GOREE MEMORIAL & MUSEUM

Client: GOREE MEMORIAL & MUSEUM
Type: Slave trade and Navigation Memorial and Museums
Location: Dakar, Senegal
Design: 1996
Competition in collaboration with Florian Oberhuber of Urban Edition Inc.

A single architectural concept unites the Memorial with the Museums/Research Center to represent the brutality of the slave trade as well as the excitement of the trans-Atlantic exploration that co-existed at the time of the discovery of the 'New World'. The building itself is designed to achieve a monumental value. At a territorial level, it marks the earth/water edge at the westernmost point of Africa. At the urban level, it intrudes from the ocean into the fabric of Dakar. At a more experiential level, it takes the visitors on paths through interior/exterior spaces to modulate the intensity of their experience.
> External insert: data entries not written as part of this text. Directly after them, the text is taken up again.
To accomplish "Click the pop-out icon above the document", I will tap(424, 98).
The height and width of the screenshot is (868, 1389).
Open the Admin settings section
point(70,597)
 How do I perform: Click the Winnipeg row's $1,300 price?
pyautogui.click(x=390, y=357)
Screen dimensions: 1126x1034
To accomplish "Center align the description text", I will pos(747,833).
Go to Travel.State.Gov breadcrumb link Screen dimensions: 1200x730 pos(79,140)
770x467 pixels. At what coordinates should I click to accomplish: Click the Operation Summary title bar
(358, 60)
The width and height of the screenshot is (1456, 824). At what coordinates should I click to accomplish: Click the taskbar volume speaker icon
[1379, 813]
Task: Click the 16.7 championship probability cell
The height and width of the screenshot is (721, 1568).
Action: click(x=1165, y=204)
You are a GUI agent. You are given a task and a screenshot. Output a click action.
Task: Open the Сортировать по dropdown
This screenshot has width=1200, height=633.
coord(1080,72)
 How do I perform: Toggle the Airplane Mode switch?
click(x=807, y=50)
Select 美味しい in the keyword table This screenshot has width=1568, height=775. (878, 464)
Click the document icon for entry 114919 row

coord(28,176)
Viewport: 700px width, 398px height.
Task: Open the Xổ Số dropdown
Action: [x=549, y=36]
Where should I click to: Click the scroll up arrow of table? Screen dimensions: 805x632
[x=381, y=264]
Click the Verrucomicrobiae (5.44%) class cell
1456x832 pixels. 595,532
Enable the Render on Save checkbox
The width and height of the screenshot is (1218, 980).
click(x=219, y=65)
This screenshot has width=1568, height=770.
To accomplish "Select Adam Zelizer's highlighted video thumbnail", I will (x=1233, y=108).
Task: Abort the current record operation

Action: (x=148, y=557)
The Memorial is a monolithic element suspended between earth and water. Jutting out into the ocean or penetrating into the land, about to take off or just landed, the Memorial is a truncated link between Black Africa and the Black Americas. The Memorial is entirely made of shipping containers. The containers, used here as a symbol of global trade and movement as well as oppression and confinement, are inscribed with the names of all the different destinations typical of both slave trade and discovery journeys. The container is the basic constructive element of the Memorial. As a 'spatial brick', it is used for its inner space as well as to delineate larger spaces (halls). As a self-supporting modular element it has been pierced, stacked and combined to adapt to all the different functions required by the program.

The Memorial is conceived as layers of containers, corresponding to layers of functions, interlocking with one another to form one self-contained horizontal prism. The spatial experience is modulated by the contrast between tunnel-like container interiors and the expansive halls defined by walls of stacked containers.The experience of the Slave Trade Museum is at once spatial and emotional. Its placement, on the lower part of the building, emulates the hold of a ship, so does its labyrinth-like layout where a succession of fragmented corridors and small halls recreates the atmosphere of the densely filled space of a slave trading ship. The containers are pierced for cross circulation and illumination, and furnished with glass showcases embedded in their sides. In the Navigation Museum, on the layer immediately above, parallel corridors open up into large halls where large openings reveal the sight of land, ocean and sky. The alternating rhythm of narrow enclosures and sudden wide openings is here again to link spatial and emotional experience, suggesting the surprise of discovery and the excitement of exploration. 

The four layers above, which house temporary exhibitions, research center and offices, look into the halls of the Navigation Museum.